A master criminal and the step-by-step methods used to stop him permeate this gripping account that is both well-written and exhaustively researched ... Investigative journalist Shannon takes the reader beyond the fly-on-the-wall and puts them right into the heart of every action and situation ... One can practically see and smell everything as these brave agents provide a minute-by-minute account of the takedown of a master criminal. (LeRoux was arrested in 2012.) The level of research and detail — including exclusive interviews with the people involved — makes this a one-of-a-kind true crime tale.
... reads like a crime thriller. With her diverse sources from DEA agents and informants who agreed to testify against Le Roux, Shannon’s prose is very well-crafted and full of detail that places the reader right in the middle of all the action. The plot is fairly linear and is easy to follow. I truly enjoyed reading Hunting Le Roux and would recommend it to anyone who appreciates true crime.

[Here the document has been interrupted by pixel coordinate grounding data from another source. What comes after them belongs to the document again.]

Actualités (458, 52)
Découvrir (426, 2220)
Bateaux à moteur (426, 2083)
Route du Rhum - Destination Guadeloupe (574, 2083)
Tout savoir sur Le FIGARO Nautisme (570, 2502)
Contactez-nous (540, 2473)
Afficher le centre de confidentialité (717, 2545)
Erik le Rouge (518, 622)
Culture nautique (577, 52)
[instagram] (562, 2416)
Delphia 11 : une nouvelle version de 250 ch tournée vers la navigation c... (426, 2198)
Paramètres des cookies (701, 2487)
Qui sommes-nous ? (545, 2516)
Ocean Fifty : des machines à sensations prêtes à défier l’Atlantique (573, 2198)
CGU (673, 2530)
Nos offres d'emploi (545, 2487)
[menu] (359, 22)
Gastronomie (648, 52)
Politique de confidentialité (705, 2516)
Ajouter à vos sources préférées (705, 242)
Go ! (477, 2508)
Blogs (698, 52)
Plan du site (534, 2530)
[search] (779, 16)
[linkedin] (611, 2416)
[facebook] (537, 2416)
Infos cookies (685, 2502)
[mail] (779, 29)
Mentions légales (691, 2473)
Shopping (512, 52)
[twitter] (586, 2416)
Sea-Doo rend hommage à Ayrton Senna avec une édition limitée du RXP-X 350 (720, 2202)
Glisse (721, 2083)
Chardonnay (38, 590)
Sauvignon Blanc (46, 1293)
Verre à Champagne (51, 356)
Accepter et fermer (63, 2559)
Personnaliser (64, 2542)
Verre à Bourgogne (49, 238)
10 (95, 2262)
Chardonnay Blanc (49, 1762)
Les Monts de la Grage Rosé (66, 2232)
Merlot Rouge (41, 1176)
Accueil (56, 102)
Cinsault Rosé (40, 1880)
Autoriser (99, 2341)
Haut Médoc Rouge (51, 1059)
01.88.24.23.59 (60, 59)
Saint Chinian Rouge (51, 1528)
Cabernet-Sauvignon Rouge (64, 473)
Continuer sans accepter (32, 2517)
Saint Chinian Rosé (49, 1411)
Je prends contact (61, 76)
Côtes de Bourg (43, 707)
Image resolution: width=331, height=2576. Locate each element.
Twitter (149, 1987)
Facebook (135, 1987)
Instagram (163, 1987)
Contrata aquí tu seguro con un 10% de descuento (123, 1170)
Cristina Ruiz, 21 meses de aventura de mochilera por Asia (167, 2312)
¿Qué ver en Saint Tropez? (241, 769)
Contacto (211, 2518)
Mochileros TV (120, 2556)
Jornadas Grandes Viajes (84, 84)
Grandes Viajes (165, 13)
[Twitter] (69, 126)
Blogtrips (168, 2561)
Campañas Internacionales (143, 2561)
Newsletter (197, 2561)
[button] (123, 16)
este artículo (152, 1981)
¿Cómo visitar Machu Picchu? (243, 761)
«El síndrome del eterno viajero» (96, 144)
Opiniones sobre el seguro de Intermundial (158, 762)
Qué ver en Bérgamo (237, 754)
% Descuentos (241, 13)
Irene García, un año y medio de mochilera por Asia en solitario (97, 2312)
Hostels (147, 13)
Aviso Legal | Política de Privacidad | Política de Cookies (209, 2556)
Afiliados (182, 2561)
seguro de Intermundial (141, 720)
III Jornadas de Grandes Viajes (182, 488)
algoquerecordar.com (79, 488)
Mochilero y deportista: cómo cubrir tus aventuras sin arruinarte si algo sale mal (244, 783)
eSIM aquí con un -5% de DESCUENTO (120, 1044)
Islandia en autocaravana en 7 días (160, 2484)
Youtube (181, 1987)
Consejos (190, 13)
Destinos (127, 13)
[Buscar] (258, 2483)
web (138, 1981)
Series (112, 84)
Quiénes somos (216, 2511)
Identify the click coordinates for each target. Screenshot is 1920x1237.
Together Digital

Shannon’s description of the ruthlessly transactional Le Roux recalibrating his new reality to turn informer is priceless ... But Hunting LeRoux’s F-bombs-flying smell-the-funk 'proximity' to the action comes wreathed in fumes from its high-octane prose ... Shannon valorizes the DEA takedown and plays up the villainy of the lowlives Le Roux helped bust. But the deal he cut opened the door to a more lenient sentence for himself. Were officials played?